Much innovation still needed in caching strategies, efficient indexes and seamless fusion techniques — but the case for coupling structured knowledge with neural representation learning is compelling. Blending their complementary strengths is poised to unlock versatile, trustworthy and transparent language AI.
Part 4— The Path Ahead
Beyond Text-Only Knowledge
While knowledge graphs currently focus on text-based factual knowledge, the future offers rich opportunities for multi-modal knowledge aggregation. Structured embeddings for images, video, audio and speech integrated into a unifying vector space could enable seamless transfer of inference across modalities.
Diverse reasoning
The compositionality of knowledge graph embeddings opens doors to capture diverse reasoning semantics:
Logical Reasoning: Representing logical predicates as geometric constraints allows modeling notions like symmetry, inversion, contradiction, negation, hierarchy. This equips models with interpretability and causality.

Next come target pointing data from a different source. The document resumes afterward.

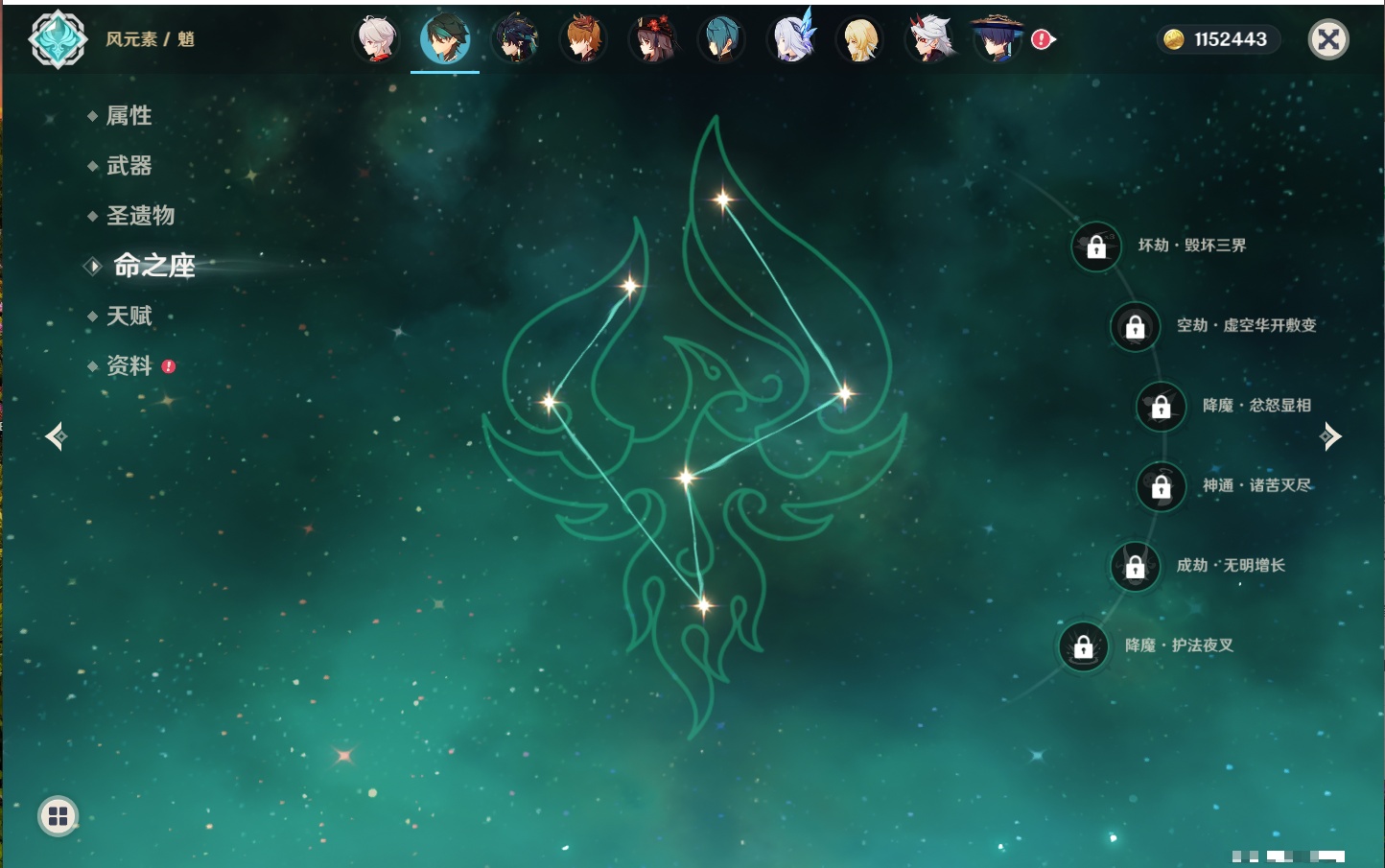Screen dimensions: 1385x868
Task: Click the 神通·诸苦灭尽 lock icon
Action: [x=1161, y=487]
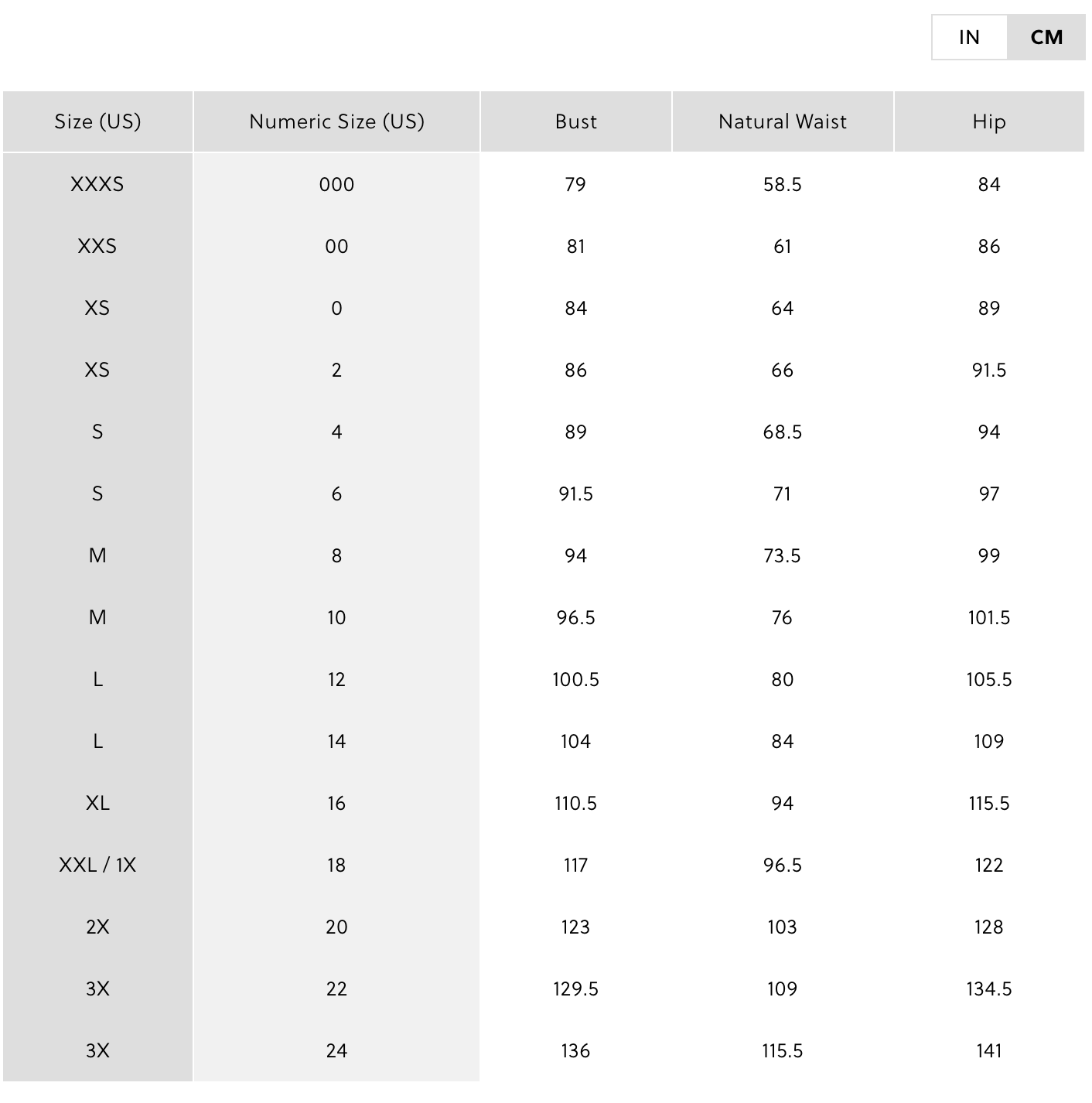Click the XXS size label
The height and width of the screenshot is (1103, 1092).
[97, 246]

Probabilistic Reasoning: Rather than deterministic point vectors, embedding knowledge elements as probability density functions enables natively capturing uncertainty while supporting probabilistic logic operations.
Temporal Reasoning: Introducing time marker nodes with temporal relation types allows projection of entity embeddings to future states by analyzing traversal paths. This facilitates prediction and simulation.
Causal Reasoning: Adding causal links between entity nodes gives opportunity to disambiguate correlation vs causation during training for improved counterfactual inferences.
Analogical Reasoning: Explicit analogical proportions can be encoded into the space by tying entity difference vectors. Assessing new analogies then involves measuring divergence from these geometric analogical patterns.
The Broader Vision
Knowledge graph embeddings that capture diverse reasoning patterns provide the scaffolding for more grounded intelligence — filling gaps in common sense and judgement. Combined with open-ended neural creativity guided by structured imagination, we inch closer to versatile, trustworthy and transparent AI systems — integrating symbolic ethos with subsymbolic ingenuity at scale.
A simple example with Neo4j:
Here is an example of working with knowledge graph embeddings in Neo4j:
- Load Movie Plot Embeddings
First, we can load pre-computed movie plot embedding vectors from a CSV into Neo4j using LOAD CSV
:
LOAD CSV WITH HEADERS FROM "https://embeddings.csv" AS row
MATCH (m:Movie {movieId: row.movieId})
SET m.embedding = row.embedding
This will set a embedding
property on each Movie
node with the vector for that movie's plot.
2. Create Vector Index
Next, we create a vector index on the embeddings to enable similarity search:
CALL db.index.vector.createNodeIndex(
"moviePlotIndex", "Movie", "embedding", 512)
This indexes the 512-dimensional embedding
vectors to power semantic queries.
3. Similarity Search
We can now find movies with similar plot vectors using the index:
MATCH (m1:Movie {title:"Citizen Kane"})
CALL db.index.vector.queryNodes("moviePlotIndex", 6, m1.embedding)
YIELD node, score
RETURN node.title, score ORDER BY score DESC
This searches for the most similar plots to “Citizen Kane” based on the vector index.